Share dilution is also likely a factor. On June 25 Banro announced the closing of an equity financing that saw another 43.5 million common shares issued at $2.30 per share for proceeds of roughly $100 million.

The money is to go towards the development of the company’s gold rich Twangiza project – just one of four projects the company holds on the gold rich Twangiza-Namoya gold belt.

“Gold in the ground has little value assigned to it where as gold being produced has considerable value assigned to it,” Jones says. “We’re taking Banro and transforming it into a producing company, so that the total value of the company should increase.”

Details of how development will proceed, however, are still up in the air. The company is considering building a full scale plant that would handle both oxide and sulphide ore, or taking the more conservative route of building a mine in phases.

A full scale plant would have a price tag of $377 million, which would go up to $444.33 million if Banro was to fund 50% of the costs of building a hydro electric power plant. Jones says the company is currently in negotiations with European energy companies for funding the other 50%.

Clearly the scale of such a project would require amounts of capital that can be difficult for a junior to acquire.
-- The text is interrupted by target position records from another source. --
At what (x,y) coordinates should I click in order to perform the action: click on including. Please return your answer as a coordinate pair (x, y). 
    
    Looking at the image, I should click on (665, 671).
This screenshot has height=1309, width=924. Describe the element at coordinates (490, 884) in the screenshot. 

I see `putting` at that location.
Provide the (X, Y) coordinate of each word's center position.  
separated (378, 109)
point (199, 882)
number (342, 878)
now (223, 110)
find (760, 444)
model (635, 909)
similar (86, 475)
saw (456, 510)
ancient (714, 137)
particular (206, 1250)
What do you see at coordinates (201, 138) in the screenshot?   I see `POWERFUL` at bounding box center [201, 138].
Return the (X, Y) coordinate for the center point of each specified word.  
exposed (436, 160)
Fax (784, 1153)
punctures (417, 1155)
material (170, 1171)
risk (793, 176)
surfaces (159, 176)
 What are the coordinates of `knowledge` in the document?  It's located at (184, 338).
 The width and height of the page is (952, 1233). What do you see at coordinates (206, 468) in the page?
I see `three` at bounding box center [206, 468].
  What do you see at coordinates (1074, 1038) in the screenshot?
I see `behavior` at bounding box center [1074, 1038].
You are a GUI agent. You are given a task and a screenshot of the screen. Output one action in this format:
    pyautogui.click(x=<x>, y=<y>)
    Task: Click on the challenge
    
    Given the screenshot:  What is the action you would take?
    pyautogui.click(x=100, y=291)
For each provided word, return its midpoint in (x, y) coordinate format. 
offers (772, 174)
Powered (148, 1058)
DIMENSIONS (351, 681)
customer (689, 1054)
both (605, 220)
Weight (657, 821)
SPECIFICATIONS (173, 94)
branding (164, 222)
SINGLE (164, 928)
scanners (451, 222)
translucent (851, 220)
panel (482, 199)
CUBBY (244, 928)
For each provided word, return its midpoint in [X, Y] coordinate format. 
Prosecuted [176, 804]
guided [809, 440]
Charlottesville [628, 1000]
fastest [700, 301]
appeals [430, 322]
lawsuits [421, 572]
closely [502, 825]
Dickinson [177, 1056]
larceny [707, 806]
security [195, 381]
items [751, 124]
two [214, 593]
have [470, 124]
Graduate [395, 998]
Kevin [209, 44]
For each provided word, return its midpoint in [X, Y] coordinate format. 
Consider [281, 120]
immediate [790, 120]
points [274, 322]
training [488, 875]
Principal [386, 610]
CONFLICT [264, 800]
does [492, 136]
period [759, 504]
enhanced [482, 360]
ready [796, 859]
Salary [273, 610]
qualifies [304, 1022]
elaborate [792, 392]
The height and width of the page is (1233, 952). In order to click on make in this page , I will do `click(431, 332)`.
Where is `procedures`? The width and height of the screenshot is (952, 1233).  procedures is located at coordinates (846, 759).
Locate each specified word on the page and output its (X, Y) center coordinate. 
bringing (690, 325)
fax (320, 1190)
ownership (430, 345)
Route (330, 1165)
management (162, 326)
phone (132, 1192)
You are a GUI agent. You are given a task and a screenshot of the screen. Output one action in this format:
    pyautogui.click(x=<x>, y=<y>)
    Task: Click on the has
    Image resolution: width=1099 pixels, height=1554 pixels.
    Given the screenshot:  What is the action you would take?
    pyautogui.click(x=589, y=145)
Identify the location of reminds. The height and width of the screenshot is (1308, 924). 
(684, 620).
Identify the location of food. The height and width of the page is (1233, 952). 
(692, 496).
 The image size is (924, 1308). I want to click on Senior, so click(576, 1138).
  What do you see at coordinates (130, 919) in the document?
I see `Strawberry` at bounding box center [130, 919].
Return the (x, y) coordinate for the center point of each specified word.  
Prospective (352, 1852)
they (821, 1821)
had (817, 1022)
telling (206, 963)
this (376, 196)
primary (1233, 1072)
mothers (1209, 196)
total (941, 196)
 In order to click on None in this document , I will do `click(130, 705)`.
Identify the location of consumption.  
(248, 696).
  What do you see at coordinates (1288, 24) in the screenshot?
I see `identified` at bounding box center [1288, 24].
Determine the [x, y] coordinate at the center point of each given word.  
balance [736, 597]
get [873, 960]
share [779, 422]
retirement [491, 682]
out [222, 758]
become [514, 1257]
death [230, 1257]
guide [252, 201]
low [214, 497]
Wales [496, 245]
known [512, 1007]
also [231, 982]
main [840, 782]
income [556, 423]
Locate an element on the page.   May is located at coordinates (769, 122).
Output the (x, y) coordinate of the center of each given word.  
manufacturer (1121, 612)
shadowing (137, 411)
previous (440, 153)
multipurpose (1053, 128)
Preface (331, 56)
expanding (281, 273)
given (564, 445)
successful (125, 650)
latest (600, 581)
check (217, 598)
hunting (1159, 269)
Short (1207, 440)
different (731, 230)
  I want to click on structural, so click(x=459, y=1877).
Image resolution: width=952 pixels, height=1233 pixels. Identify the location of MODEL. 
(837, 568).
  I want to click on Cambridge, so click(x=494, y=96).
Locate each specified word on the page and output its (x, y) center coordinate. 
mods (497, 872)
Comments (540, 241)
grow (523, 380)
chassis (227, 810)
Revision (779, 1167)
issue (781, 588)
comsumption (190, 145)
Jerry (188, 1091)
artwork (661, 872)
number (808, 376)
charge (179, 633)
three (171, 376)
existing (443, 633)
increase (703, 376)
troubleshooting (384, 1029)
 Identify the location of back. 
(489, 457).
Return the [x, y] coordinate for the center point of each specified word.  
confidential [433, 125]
And while Banro is talking to prospective lenders about terms, it is also hosting larger gold miners at the project, with an eye towards a possible joint venture.

Another option is to push ahead with a smaller plant that would mine only oxide ore at Twangiza and would be producing gold by 2011. Jones says the company is currently crunching numbers on how much the capex would be for such a “phase one” approach, and said the company would have a better idea in a few weeks.

But with its newly acquired $100 million — $75 million of which the company says will “go towards developing gold projects” — it would seem the company is in a good position to push ahead with a such a plan.

Measured and indicated oxide resources at Twangiza come in at 17.9 million tonnes with an average grade of 2.3 grams gold for 1.3 million oz. of gold and another 1.7 million tonnes grading 3.1 grams for 200,000 oz. in the inferred category.

As for the much discussed mining review that still lingers on in the country, Jones explains that unlike other miners under review Banro doesn’t have a contract with the government or any state-owned mining companies so no contract was under review.

“Nor was our mining convention or our licenses ever under any review,” Jones says.

The only issue between the company and the government is taxation and revenue sharing — an agreement on which Jones expects the DRC cabinet to approve in the near term.

“We have confirmation in writing from the DRC government that the agreement reached with them and announced in February 2009 is acceptable to the government, with the addition of a couple of minor, nonmaterial adjustments, which the company has agreed to,” he says.